Yahoo Introduces Yahoo Go 2.0, Mobile Search & Other Apps
Last year at the Consumer Electronics Show (CES), Yahoo Chairman Terry Semel introduced Yahoo Go, an initiative seeking to push and integrate Yahoo content beyond the desktop on mobile devices and TV. According to the Wall Street Journal (subscription required) the company is going to introduce an upgraded version of Go for mobile today at […]
Last year at the Consumer Electronics Show (CES), Yahoo Chairman Terry Semel introduced Yahoo Go, an initiative seeking to push and integrate Yahoo content beyond the desktop on mobile devices and TV. According to the Wall Street Journal (subscription required) the company is going to introduce an upgraded version of Go for mobile today at this year’s CES (Postscript: Yahoo Go 2.0 is now up):
Today at the Consumer Electronics Show in Las Vegas, Yahoo plans to significantly step up its attack on the mobile market, based on a piece of software that the company hopes will be widely used on cellphones by many of the roughly 500 million people who access its services from personal computers. The Sunnyvale, Calif., company is hoping that, while second to Google in Web search, it can lead the market for mobile search and associated advertising with a new offering tailored for use on handsets.
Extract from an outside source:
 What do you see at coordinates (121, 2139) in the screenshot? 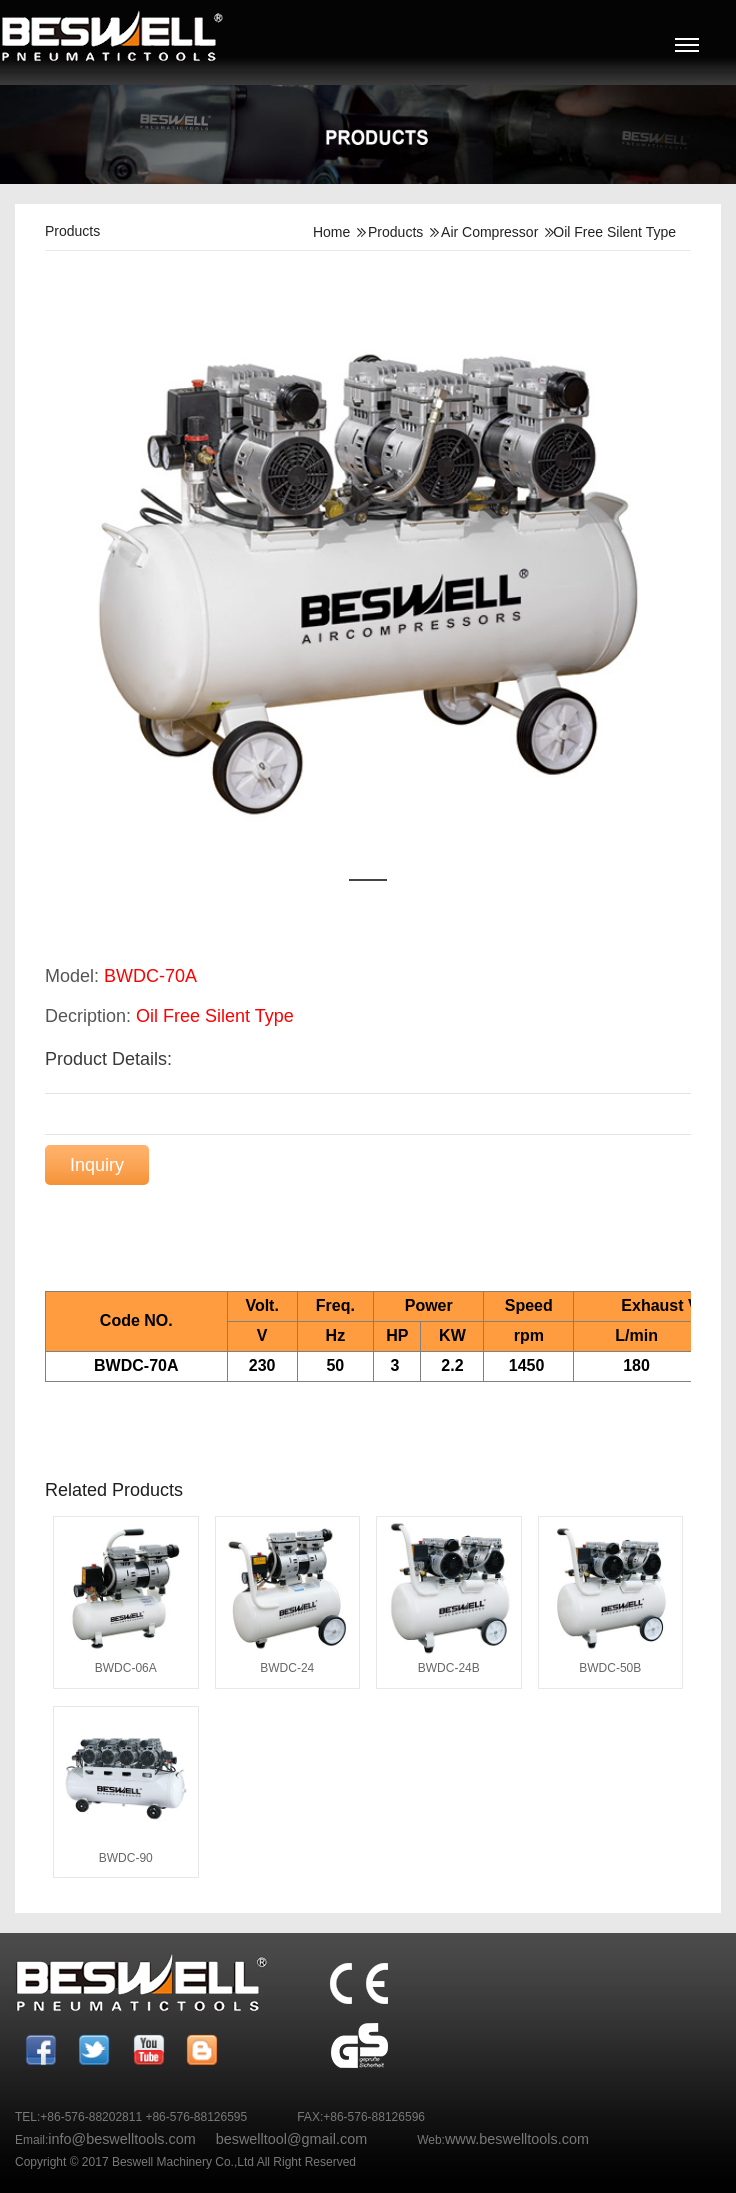
I see `info@beswelltools.com` at bounding box center [121, 2139].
Where search engines typically give computer users a list of Web sites, Yahoo is trying to provide more specific answers to cellphone queries so consumers don’t have to click around as much to find what they’re looking for. A search on the word “49ers,” for instance, immediately brings up the San Francisco football team’s scores and schedule, photos, and headlines from two news articles rather than forcing users to jump to other Web sites for such information.
There’s nothing more on the Yahoo site yet about the announcement and the WSJ merely has a screenshot of one of the results pages. So it’s difficult to say much more about the service at this point. It will apparently be ad supported (revenue to be shared with participating carriers who help promote it) and rely on Yahoo user registrations to help personalize and provide location information rather than relying on GPS.
The fact that Yahoo Go requires a download makes it somewhat less accessible than if the service didn’t. According to the WSJ article there haven’t been a great many downloads of Go for mobile to date.
Recently, Yahoo Local and Dash announced a deal to put Yahoo Local content in the car. The new version of Go also promises improved local search on the go, a critical area for mobile.
Mobile local search is an area that Yahoo must and should be a strong player in. And given that Yahoo Mail was the most visited mobile content site last year, according to research firm Telephia, the company has a real opportunity in mobile to gain ground it lost on the desktop.